▸ Problem statement
From the opening line of the records through the line bearing "Click the split", set down every line exactly.

[Saved entries]
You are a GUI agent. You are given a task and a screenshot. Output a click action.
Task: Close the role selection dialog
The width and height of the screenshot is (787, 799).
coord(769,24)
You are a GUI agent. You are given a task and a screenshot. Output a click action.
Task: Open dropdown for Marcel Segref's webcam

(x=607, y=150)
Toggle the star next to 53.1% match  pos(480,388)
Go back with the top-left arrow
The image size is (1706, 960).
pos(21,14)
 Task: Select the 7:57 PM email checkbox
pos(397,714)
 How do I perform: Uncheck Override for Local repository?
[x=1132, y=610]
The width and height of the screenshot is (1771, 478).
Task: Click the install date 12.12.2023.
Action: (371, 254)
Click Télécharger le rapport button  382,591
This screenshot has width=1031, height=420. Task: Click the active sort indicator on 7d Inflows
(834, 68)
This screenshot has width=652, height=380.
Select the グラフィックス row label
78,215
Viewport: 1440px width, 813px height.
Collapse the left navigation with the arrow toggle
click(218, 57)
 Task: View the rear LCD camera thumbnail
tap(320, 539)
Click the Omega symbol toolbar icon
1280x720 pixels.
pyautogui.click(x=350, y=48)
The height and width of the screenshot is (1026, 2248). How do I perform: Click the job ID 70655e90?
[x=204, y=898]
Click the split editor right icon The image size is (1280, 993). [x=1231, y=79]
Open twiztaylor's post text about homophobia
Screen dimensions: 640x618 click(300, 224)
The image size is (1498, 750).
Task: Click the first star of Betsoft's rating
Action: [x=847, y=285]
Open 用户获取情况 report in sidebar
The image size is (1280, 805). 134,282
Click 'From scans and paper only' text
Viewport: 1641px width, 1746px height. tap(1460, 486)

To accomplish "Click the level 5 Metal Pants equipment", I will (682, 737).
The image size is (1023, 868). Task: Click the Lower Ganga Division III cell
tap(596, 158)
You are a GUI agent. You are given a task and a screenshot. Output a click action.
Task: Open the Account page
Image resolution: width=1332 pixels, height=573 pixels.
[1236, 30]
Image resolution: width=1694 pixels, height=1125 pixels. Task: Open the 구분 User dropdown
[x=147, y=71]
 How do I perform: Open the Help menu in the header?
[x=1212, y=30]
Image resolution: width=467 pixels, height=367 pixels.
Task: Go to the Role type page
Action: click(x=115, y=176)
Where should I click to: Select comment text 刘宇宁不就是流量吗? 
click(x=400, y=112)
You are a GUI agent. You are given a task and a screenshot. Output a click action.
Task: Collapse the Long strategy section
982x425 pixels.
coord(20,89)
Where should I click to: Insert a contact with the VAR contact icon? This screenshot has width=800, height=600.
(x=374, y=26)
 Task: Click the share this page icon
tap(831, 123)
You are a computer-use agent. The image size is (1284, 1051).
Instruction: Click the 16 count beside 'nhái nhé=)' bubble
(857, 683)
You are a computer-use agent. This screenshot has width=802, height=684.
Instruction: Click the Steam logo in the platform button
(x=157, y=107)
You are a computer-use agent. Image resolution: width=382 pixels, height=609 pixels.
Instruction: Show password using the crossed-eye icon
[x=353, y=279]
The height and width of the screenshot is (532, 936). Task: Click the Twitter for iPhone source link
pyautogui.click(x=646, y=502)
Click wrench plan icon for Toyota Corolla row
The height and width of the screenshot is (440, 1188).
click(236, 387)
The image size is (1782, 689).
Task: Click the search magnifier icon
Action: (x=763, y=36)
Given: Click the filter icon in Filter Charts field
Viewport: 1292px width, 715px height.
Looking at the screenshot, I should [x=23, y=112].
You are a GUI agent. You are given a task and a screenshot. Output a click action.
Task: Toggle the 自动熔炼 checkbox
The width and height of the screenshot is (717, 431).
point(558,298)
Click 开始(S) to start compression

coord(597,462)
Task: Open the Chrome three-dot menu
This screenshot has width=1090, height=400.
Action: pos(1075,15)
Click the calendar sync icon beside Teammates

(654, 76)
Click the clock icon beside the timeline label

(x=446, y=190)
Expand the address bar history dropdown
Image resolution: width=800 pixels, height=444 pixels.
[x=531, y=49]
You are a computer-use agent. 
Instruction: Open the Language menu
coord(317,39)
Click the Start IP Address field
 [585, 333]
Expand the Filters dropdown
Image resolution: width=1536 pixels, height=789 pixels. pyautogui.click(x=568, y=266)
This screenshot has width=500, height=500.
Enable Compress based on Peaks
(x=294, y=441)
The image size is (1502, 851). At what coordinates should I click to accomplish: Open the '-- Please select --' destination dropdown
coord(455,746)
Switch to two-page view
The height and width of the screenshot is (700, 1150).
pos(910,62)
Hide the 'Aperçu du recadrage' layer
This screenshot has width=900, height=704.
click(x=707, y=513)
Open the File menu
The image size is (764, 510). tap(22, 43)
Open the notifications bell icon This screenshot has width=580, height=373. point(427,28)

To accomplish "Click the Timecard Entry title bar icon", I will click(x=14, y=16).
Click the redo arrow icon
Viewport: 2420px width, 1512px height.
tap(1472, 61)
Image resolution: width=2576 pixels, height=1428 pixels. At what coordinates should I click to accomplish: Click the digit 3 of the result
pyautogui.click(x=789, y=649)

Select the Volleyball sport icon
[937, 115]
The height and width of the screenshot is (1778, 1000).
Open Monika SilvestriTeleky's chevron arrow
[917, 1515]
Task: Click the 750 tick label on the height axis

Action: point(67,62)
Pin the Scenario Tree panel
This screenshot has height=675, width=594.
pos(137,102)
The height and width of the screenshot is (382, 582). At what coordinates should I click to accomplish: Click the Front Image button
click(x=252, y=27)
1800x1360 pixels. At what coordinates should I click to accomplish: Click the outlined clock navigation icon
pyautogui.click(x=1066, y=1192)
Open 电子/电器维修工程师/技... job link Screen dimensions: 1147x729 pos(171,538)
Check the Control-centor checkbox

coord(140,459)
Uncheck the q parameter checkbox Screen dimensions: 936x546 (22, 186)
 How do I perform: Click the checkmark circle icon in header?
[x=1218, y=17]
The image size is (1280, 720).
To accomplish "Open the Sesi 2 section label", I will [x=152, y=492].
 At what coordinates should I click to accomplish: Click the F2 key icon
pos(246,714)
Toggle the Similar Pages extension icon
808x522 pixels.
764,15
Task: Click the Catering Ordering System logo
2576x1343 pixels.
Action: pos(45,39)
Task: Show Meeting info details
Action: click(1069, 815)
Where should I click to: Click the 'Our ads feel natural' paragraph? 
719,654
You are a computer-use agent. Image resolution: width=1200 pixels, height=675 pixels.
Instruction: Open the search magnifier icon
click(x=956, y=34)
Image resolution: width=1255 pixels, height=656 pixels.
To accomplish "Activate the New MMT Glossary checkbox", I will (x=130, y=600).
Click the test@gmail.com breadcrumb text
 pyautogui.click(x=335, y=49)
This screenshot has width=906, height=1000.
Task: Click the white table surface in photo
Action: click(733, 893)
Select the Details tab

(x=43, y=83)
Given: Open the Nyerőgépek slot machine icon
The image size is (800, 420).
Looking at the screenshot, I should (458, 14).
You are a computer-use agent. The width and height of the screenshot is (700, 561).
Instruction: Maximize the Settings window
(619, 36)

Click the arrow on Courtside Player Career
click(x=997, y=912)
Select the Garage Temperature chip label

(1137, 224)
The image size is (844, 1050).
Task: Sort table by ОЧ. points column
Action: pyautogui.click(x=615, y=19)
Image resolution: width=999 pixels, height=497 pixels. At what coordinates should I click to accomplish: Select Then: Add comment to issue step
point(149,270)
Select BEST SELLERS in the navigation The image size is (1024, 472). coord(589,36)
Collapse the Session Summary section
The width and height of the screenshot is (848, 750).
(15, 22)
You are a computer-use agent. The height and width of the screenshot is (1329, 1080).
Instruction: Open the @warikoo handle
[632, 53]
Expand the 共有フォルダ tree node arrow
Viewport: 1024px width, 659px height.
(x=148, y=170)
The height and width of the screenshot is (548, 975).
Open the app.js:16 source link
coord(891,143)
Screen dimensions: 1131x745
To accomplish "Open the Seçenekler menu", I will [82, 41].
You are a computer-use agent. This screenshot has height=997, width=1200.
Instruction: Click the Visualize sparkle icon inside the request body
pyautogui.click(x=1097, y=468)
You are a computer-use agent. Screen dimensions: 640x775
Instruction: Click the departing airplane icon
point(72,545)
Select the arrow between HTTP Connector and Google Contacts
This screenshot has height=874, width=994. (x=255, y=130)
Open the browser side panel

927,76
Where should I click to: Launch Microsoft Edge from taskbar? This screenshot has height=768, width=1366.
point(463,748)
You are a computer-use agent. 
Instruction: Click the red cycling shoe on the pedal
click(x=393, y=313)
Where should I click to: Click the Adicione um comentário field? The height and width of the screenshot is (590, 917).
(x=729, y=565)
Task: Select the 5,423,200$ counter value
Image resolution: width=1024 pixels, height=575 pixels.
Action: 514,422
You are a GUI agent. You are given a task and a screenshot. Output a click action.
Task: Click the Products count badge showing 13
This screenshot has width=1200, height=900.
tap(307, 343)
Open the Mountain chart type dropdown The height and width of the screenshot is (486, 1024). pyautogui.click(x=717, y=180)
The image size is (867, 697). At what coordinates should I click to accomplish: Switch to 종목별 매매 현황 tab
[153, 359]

▸ Your response
You are a GUI agent. You are given a task and a screenshot. Output a click action.
Task: Close the role selection dialog
The width and height of the screenshot is (787, 799).
coord(769,24)
You are a GUI agent. You are given a task and a screenshot. Output a click action.
Task: Open dropdown for Marcel Segref's webcam

(x=607, y=150)
Toggle the star next to 53.1% match  pos(480,388)
Go back with the top-left arrow
The image size is (1706, 960).
pos(21,14)
 Task: Select the 7:57 PM email checkbox
pos(397,714)
 How do I perform: Uncheck Override for Local repository?
[x=1132, y=610]
The width and height of the screenshot is (1771, 478).
Task: Click the install date 12.12.2023.
Action: (371, 254)
Click Télécharger le rapport button  382,591
This screenshot has width=1031, height=420. Task: Click the active sort indicator on 7d Inflows
(834, 68)
This screenshot has width=652, height=380.
Select the グラフィックス row label
78,215
Viewport: 1440px width, 813px height.
Collapse the left navigation with the arrow toggle
click(218, 57)
 Task: View the rear LCD camera thumbnail
tap(320, 539)
Click the Omega symbol toolbar icon
1280x720 pixels.
pyautogui.click(x=350, y=48)
The height and width of the screenshot is (1026, 2248). How do I perform: Click the job ID 70655e90?
[x=204, y=898]
Click the split editor right icon The image size is (1280, 993). [x=1231, y=79]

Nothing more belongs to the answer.